Stateside,  Vote 2016

Paul Berman on Sanders and Clinton

Writing for Tablet magazine, Paul Berman makes some essential points about Tuesday’s Democratic presidential debate that featured Hillary Clinton, Bernie Sanders, and the rest.

Sanders’s candidacy marks the first time in about a century that an advocate of democratic socialism has achieved such a prominent place in the national political debate. That’s a good thing. (The last socialist candidate for president to achieve a mass following in the US was Eugene V. Debs, for whom I was named. Next time you’re in Terre Haute, Indiana, you can visit his home, as I have.)

There is something parched about American political debate—something resistant to the imagination and maybe to the moral sense, which renders us incapable of dealing with obvious problems of American society. The parched quality has a name. It is the prejudice against the word “socialism.” The word is declared taboo. Conservatives and communists agree in saying that socialism is the same as communism. But socialism is not the same. If only we would allow ourselves to speak of socialism, in Bernie’s version of it, we would discover that it is permissible to glance at what the European social democrats or even the Canadian conservatives have done over the decades. We would discover that we, too, can enact social and economic programs designed to bring about large and democratic transformations. And here was Bernie at the debate to make these arguments, explicitly and implicitly, and it is wonderful, even if the commentators are still puzzling over the left-wing vocabulary.

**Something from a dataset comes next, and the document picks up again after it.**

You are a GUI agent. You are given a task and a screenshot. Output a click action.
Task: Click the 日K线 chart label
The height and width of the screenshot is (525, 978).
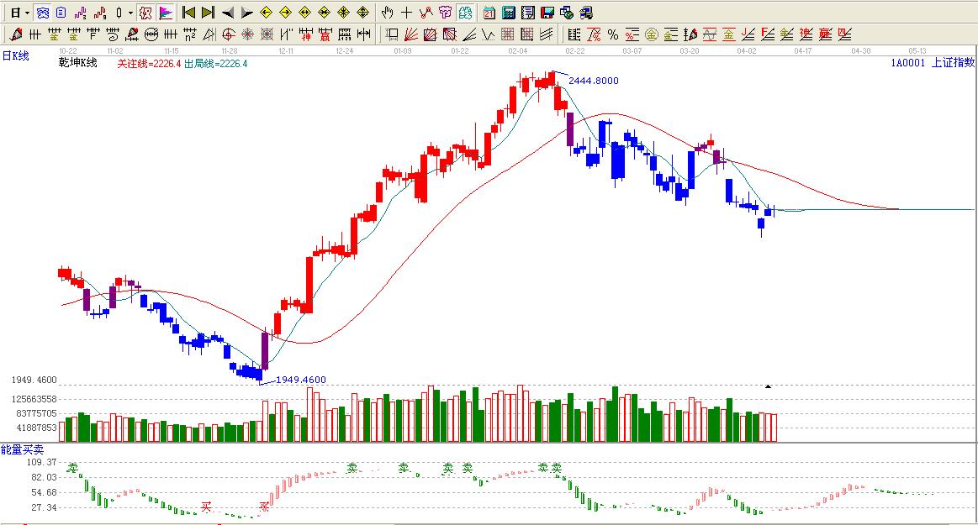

Most important, Sanders has forced Clinton (somewhat against her will) to deal with the issues of vast wealth and income inequality, the excesses of Wall Street and big banks, trade agreements that don’t sufficiently protect American workers and the disproportionate power and influence of the very rich.

As I have previously noted, Bernie Sanders is not the American equivalent of Jeremy Corbyn.

Bernie voted in favor of American participation in the Kosovo War, which was a humanitarian intervention; and he voted in favor of the invasion of Afghanistan, in order to retaliate against Bin Laden. Here is a leftist who understands that American power can be turned to noble purposes and who understands, too, that America has an obligation to defend herself. At the debate, the question of Israel did not come up, but it is worth mentioning that Bernie’s leftism is not anti-Zionist, either—another point on which he differs from Corbyn, the friend of Hamas and Hezbollah.

Nonetheless Sanders non-interventionist tendencies are stronger than Hillary Clinton’s, and he is clearly less comfortable than Clinton in dealing with foreign policy issues. His opposition to a no-fly zone in Syria, and Clinton’s support, is a decisive difference for me.

At the debate he came out against any attempt by the United States to impose a no-fly zone in Syria, on the ground that American military efforts might bump up against the Russians. But, as Hillary observed, American planes are already flying over Syria as part of a military campaign. His remarks about Putin were the low point of his debate performance. He said that Putin will regret intervening in Syria, though I do not see why, unless the United States does something to make him regret. Bernie said that Putin already regrets intervening in Crimea and Ukraine. I do not know what Bernie is talking about. Everything has gone Putin’s way, and the Russian public is cheering.

And finally I agree with Berman about whom I will be supporting for the Democratic nomination for president:

All in all, I will be voting for Hillary. I admire her precisely because of her combination of wonkishness and cagey political strategizing. But I like Bernie. I am glad he is playing his role, glad that he is speaking of democratic socialism and its ethical and internationalist and programmatic aspects, glad that he is providing, at least rhetorically, the missing element in American politics. I am glad that he defended Hillary on the emails, and, if Hillary is elected president and Bernie ends up raising his stentorian and magnificently accented voice against her from the left, I will be glad about that, too.